Copy all the records word for word, apart from any pictures.

Stored data entries:
• • •
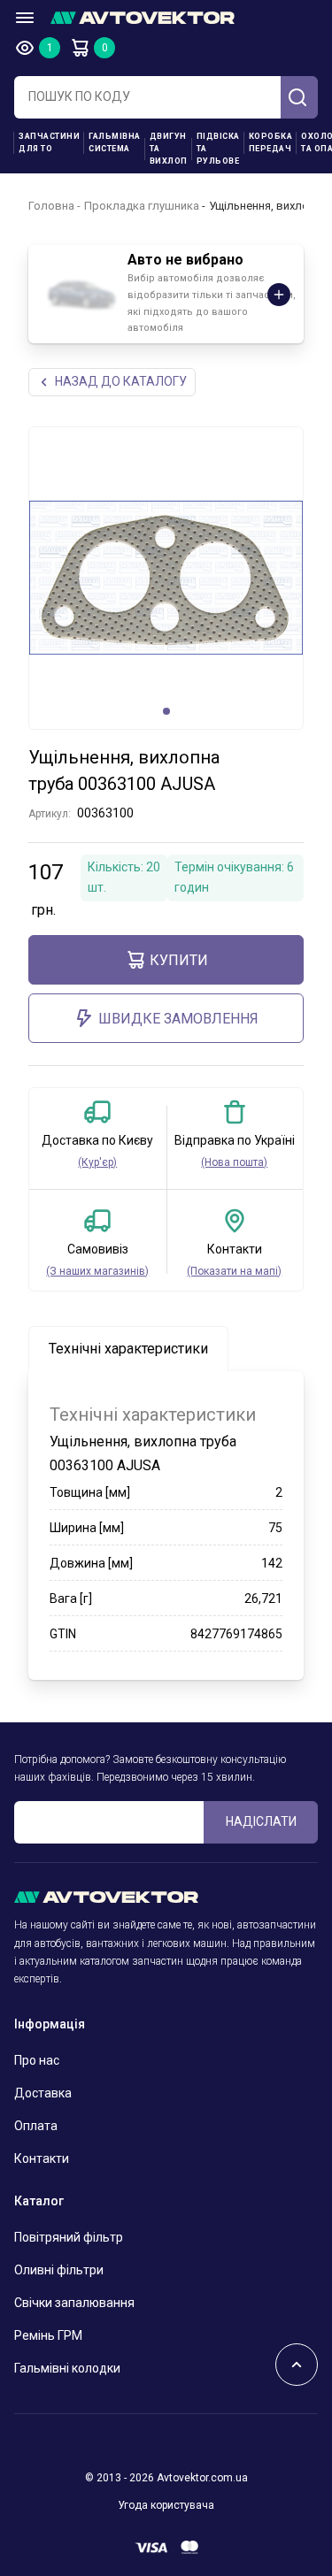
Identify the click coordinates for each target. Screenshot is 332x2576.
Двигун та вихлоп (169, 148)
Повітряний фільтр (68, 2237)
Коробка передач (271, 142)
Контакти (41, 2158)
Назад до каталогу (121, 381)
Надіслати (261, 1821)
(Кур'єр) (97, 1162)
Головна (51, 205)
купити (179, 960)
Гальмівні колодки (67, 2368)
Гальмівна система (115, 142)
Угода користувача (166, 2505)
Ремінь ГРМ (48, 2335)
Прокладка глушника (141, 205)
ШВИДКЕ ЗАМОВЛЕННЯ (178, 1018)
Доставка (43, 2093)
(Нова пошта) (234, 1162)
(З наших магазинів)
• • •
▶ _ANSWER TO THIS PROBLEM_
Identify the click coordinates for each target. Screenshot is 332x2576.
Двигун та вихлоп (169, 148)
Повітряний фільтр (68, 2237)
Коробка передач (271, 142)
Контакти (41, 2158)
Назад до каталогу (121, 381)
Надіслати (261, 1821)
(Кур'єр) (97, 1162)
Головна (51, 205)
купити (179, 960)
Гальмівні колодки (67, 2368)
Гальмівна система (115, 142)
Угода користувача (166, 2505)
Ремінь ГРМ (48, 2335)
Прокладка глушника (141, 205)
ШВИДКЕ ЗАМОВЛЕННЯ (178, 1018)
Доставка (43, 2093)
(Нова пошта) (234, 1162)
(З наших магазинів)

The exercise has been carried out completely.